Birria was born in the sixteenth century in Cocula, Jalisco, as a pragmatic solution to a plague: the Spanish introduced goats to western Mexico and they reproduced so quickly that they became a problem. Friars and indigenous peasants developed a method to make their meat edible, considered tough and strong in flavour, by marinating it in an adobo of chile guajillo, ancho and pasilla with vinegar and spices brought from Europe (cloves, cumin, pepper, cinnamon), and slow-cooking it in earth ovens covered with maguey leaves. The word "birria" in old Spanish meant "something of little value or despicable", and the conquistadors used it to refer to the goat stew, never suspecting it would become a refined dish. By the nineteenth century it was already the dish for weddings and patron-saint festivals in Jalisco. In the 1950s the beef version emerged, quicker to prepare, and in 2018 the global phenomenon of "birria tacos" exploded in Tijuana and Los Angeles.

Characteristic ingredients

The traditional ingredients are: goat meat (or kid, mutton, beef in modern versions), an adobo of chile guajillo, ancho and pasilla (sometimes morita or cascabel), white vinegar, garlic, ginger, cumin, cloves, allspice, cinnamon, bay leaves and oregano. The meat is marinated for at least 12 hours and cooked wrapped in maguey leaves or in a pot covered with avocado leaves for 4 to 6 hours. The consommé is the fat and juices that drip during cooking, collected underneath and served as the final broth. Regional variants: in Aguascalientes "birria de barbacoa" is made in an earth oven; in Zacatecas with mutton; in Tijuana it became tacos with consommé and cheese (quesabirria); in Tepatitlán there is beef birria with tomato. Modern recipes use a pressure cooker to reduce the cooking time to 90 minutes.

Cultural significance

Birria is the ritual dish of Jalisco: it appears as a must at weddings, christenings, first communions, quinceañeras and wakes. Cocula, its birthplace, was declared the "Cradle of Birria" by the government of Jalisco in 2017. It forms part of the traditional Mexican cuisine inscribed by UNESCO in 2010 as Intangible Cultural Heritage. The media "boom" of birria tacos, attributed to the Aponte birria house in Tijuana and popularised by taqueros such as Teddy's Red Tacos in Los Angeles (2018), generated a second birria economy in the United States: today more than 800 formal birrierías are counted in California, Texas and Chicago, and the viral videos of the quesabirria taco "dipped" in consommé have accumulated billions of views on TikTok and Instagram.
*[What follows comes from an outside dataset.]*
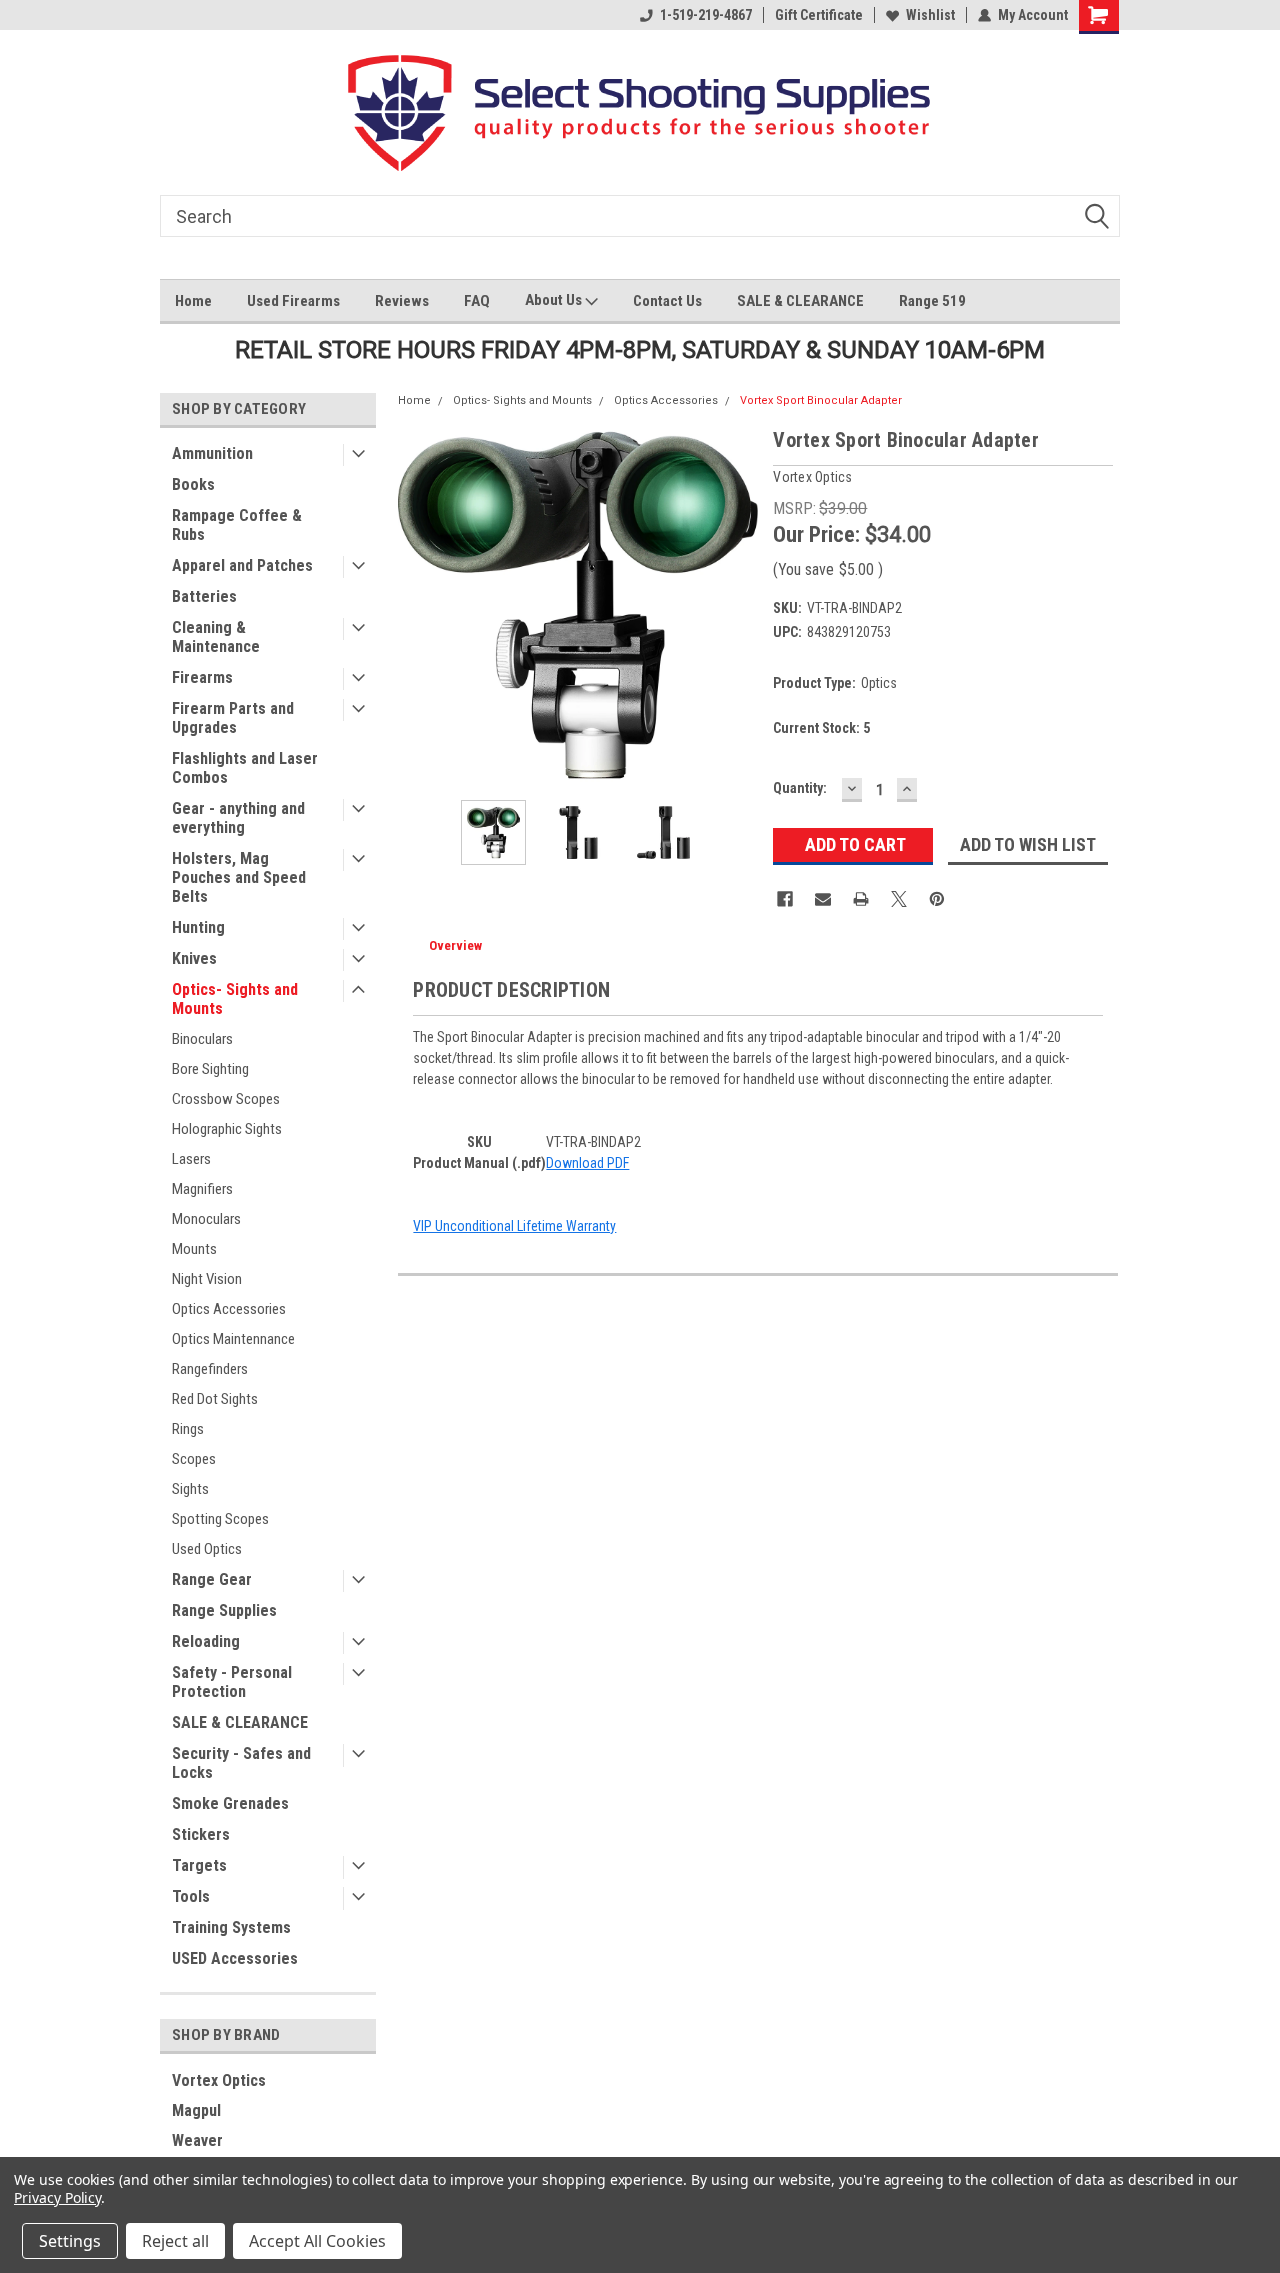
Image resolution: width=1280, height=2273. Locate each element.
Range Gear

Birria has been on the covers of magazines such as Bon Appétit and Eater as "dish of the year" in 2019 and 2020.

Related recipes

Now that you know what it is, try cooking it at home with our step-by-step recipes:

Ingredients to cook it

Find where to buy authentic ingredients in Mexican shops in the US:

Frequently asked questions

What is the difference between birria and barbacoa?
Birria is marinated in a chilli adobo before cooking, contains vinegar and Arab spices, and produces a consommé. Barbacoa, of mutton (Hidalgo) or beef (the north), is cooked without adobo, only with salt and herbs, wrapped in maguey leaves in an earth oven. Birria has a more complex, spicy flavour; barbacoa is cleaner and more herbal.
Is birria made with goat or beef?
The traditional Jalisco version uses goat. The beef version was born in the 1950s as a more economical, faster-cooking alternative, and it is the one that has conquered the United States in taco format. Both are legitimate. Today there are also mutton, pork, chicken, mushroom and jackfruit birrias.
What is quesabirria?
Quesabirria is a modern Tijuana taco (circa 2014) that combines shredded birria, melted Oaxaca cheese and a maize tortilla dipped in the consommé and crisped on a griddle. It is served with a separate bowl of consommé for dipping the taco, a technique that went viral on social media from 2018.
Where does birria originate?
From Cocula, Jalisco, in western Mexico. It originated in the sixteenth century when the Spanish introduced goats and the indigenous and mestizo population developed a method to soften and flavour their meat through a chilli adobo and slow cooking. Cocula is officially considered the Cradle of Birria.